In the description above, for the purposes of explanation, numerous specific details have been set forth in order to provide a thorough understanding of the embodiment(s). It will be apparent, however, to one skilled in the art, that one or more other embodiments may be practiced without some of these specific details. It should also be appreciated that reference throughout this specification to “one embodiment,” “an embodiment,” an embodiment with an indication of an ordinal number and so forth means that a particular feature, structure, or characteristic may be included in the practice of the disclosure. It should be further appreciated that in the description, various features are sometimes grouped together in a single embodiment, figure, or description thereof for the purpose of streamlining the disclosure and aiding in the understanding of various inventive aspects; such does not mean that every one of these features needs to be practiced with the presence of all the other features. In other words, in any described embodiment, when implementation of one or more features or specific details does not affect implementation of another one or more features or specific details, the one or more features may be singled out and practiced alone without the another one or more features or specific details.

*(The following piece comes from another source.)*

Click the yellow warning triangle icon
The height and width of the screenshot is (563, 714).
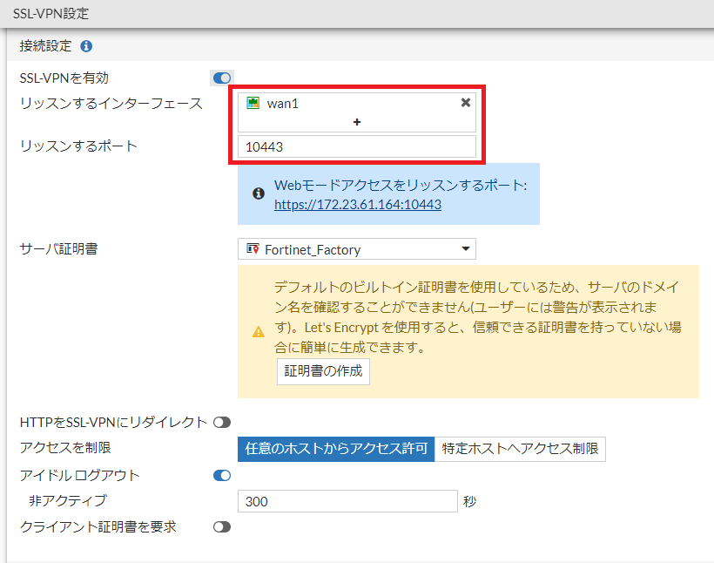pos(258,332)
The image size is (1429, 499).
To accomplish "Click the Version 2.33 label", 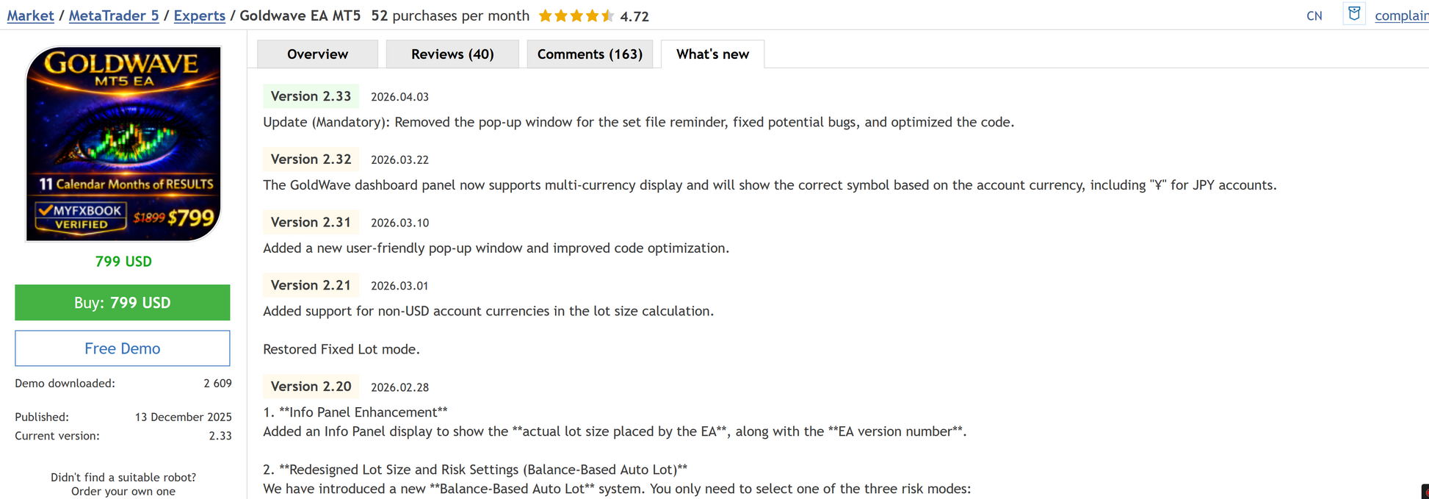I will pyautogui.click(x=311, y=96).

It should be further noted that one or more features or specific details from one embodiment may be practiced together with one or more features or specific details from another embodiment, where appropriate, in the practice of the disclosure.

While the disclosure has been described in connection with what is (are) considered the exemplary embodiment(s), it is understood that this disclosure is not limited to the disclosed embodiment(s) but is intended to cover various arrangements included within the spirit and scope of the broadest interpretation so as to encompass all such modifications and equivalent arrangements.